It seems that the Obama administration is trying to figure out a way to circumvent the Congressional restrictions on executive pay for companies receiving Government bail out money. I’m now wondering what happened to the President’s outrage over the “obscene” amounts of compensation being paid to AIG executives. Apparently, it’s not bothering him so much anymore because as the Washington Post article stated:
Administration officials have concluded that this approach is vital for persuading firms to participate in programs funded by the $700 billion financial rescue package.

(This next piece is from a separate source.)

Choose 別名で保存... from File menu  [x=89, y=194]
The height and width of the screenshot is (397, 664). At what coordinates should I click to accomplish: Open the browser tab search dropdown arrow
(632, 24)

It’s funny that Congress with the administration’s support didn’t seem so concerned about persuading anyone to do anything except pay ridiculous taxes on their legally earned bonuses. It also looks like the Bush administration tried to limit executive compensation tied to the bail out, only to be overruled by the incoming Obama administration. The Post article continues:
At first, when the initiative was being developed last year, the Bush administration decided to apply executive-pay limits to firms participating in this program. But Obama officials reversed that decision days before it was unveiled on March 3 and lifted the curbs.
And finally:
Obama's team is also planning to exempt financial firms that participate in a program designed to find private investors to buy the distressed assets on the books of banks.

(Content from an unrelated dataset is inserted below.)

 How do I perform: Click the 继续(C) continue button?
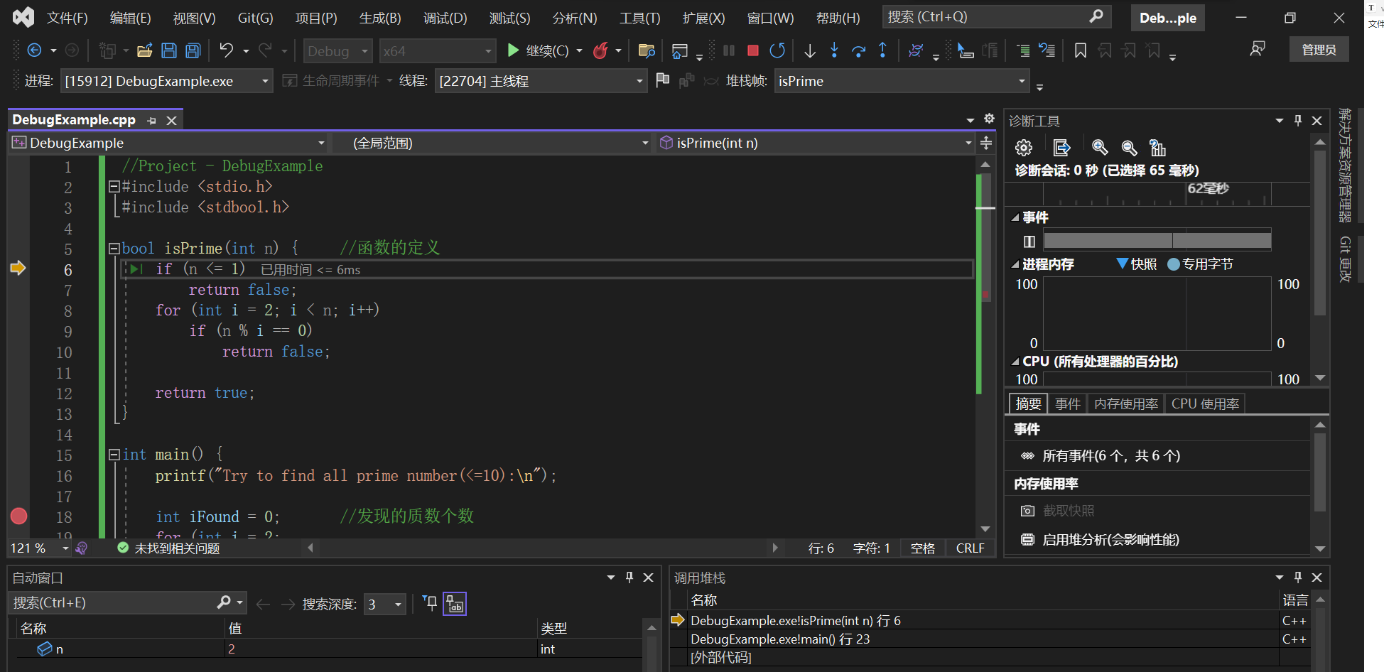(544, 50)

Hmmm, head scratcher right? Until I see this next headline: “Top Economics Aide Discloses Income” . As required by law, some of President Obama’s top aides had to disclose their financial information this past Friday. Guess what? Apparently many members of the Obama team, have received large (shall we say obscene) amounts of money, some from the same firms that benefited from Federal bail out money. Chief among them is Lawrence H. Summers, the President’s top economic advisor. The Washington post describes it like this:
Summers -- who, as chairman of the National Economic Council, is a leading architect of the administration's economic policies and helped shape the response to the global recession -- appears to have collected the most income. Financial institutions including JP Morgan Chase, Citigroup, Goldman Sachs, Lehman Brothers and Merrill Lynch paid Summers for speaking appearances in 2008. Fees ranged from $45,000 for a Nov. 12 Merrill Lynch appearance to $135,000 for an April 16 visit to Goldman Sachs, according to his disclosure form.
Others are named such as National security adviser James L. Jones, David Axelrod, Obama's chief political strategist, White House social secretary Desiree Rogers and Senior adviser Valerie Jarrett who earned equally “obscene” salaries though not directly from bailed out companies -- at least not yet. I’m thinking that, with Congress falling all over itself to retroactively tax “excessive” executive pay, the administration is now scrambling to protect their own by finding a way around those punitive actions. One could logically assert that paying excessive speaking fees is no different than excessive bonuses for a company that is running on taxpayer money, thus putting Mr. Summers compensation in peril. I know the media will largely ignore these two stories and the connection between them, but we shouldn’t. They cut to the heart of this administration’s philosophy of economic equity -- the Government will decide who wins and who loses. All I want to know is: when is the busload of “outraged citizens” going to show up at Mr. Summer’s house?